(Beginning of Dataset records)

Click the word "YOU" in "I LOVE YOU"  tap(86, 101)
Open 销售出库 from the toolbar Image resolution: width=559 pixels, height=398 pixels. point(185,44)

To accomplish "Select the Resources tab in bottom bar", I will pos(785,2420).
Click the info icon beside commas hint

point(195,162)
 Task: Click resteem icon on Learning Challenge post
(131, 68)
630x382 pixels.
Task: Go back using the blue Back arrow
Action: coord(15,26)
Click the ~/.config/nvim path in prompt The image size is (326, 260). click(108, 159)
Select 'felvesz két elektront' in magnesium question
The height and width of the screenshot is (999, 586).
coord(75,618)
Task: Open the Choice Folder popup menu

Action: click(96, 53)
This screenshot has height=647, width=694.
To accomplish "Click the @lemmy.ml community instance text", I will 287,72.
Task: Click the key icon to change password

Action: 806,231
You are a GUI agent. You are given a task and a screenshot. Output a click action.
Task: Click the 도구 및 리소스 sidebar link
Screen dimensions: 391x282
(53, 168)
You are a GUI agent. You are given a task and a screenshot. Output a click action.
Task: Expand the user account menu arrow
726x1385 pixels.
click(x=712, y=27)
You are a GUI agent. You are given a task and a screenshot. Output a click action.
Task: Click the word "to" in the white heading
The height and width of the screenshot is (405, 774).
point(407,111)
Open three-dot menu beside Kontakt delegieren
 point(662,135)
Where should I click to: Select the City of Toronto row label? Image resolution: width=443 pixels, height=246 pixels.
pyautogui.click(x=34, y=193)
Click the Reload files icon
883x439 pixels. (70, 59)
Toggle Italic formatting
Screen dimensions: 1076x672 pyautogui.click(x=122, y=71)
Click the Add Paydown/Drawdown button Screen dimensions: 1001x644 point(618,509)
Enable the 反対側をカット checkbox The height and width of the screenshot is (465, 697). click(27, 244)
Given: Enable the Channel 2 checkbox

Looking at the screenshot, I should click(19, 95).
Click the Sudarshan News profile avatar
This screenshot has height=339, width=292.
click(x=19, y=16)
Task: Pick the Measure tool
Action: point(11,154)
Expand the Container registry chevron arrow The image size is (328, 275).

(End of Dataset records)

◆ Problem to solve
One stretch of the lines above is wanted, from the line that contains "Click the info icon beside commas hint" through the line that contains "Click the Sudarshan News profile avatar". Output it exactly.

◆ Exercise answer
Click the info icon beside commas hint

point(195,162)
 Task: Click resteem icon on Learning Challenge post
(131, 68)
630x382 pixels.
Task: Go back using the blue Back arrow
Action: coord(15,26)
Click the ~/.config/nvim path in prompt The image size is (326, 260). click(108, 159)
Select 'felvesz két elektront' in magnesium question
The height and width of the screenshot is (999, 586).
coord(75,618)
Task: Open the Choice Folder popup menu

Action: click(96, 53)
This screenshot has height=647, width=694.
To accomplish "Click the @lemmy.ml community instance text", I will 287,72.
Task: Click the key icon to change password

Action: 806,231
You are a GUI agent. You are given a task and a screenshot. Output a click action.
Task: Click the 도구 및 리소스 sidebar link
Screen dimensions: 391x282
(53, 168)
You are a GUI agent. You are given a task and a screenshot. Output a click action.
Task: Expand the user account menu arrow
726x1385 pixels.
click(x=712, y=27)
You are a GUI agent. You are given a task and a screenshot. Output a click action.
Task: Click the word "to" in the white heading
The height and width of the screenshot is (405, 774).
point(407,111)
Open three-dot menu beside Kontakt delegieren
 point(662,135)
Where should I click to: Select the City of Toronto row label? Image resolution: width=443 pixels, height=246 pixels.
pyautogui.click(x=34, y=193)
Click the Reload files icon
883x439 pixels. (70, 59)
Toggle Italic formatting
Screen dimensions: 1076x672 pyautogui.click(x=122, y=71)
Click the Add Paydown/Drawdown button Screen dimensions: 1001x644 point(618,509)
Enable the 反対側をカット checkbox The height and width of the screenshot is (465, 697). click(27, 244)
Given: Enable the Channel 2 checkbox

Looking at the screenshot, I should click(19, 95).
Click the Sudarshan News profile avatar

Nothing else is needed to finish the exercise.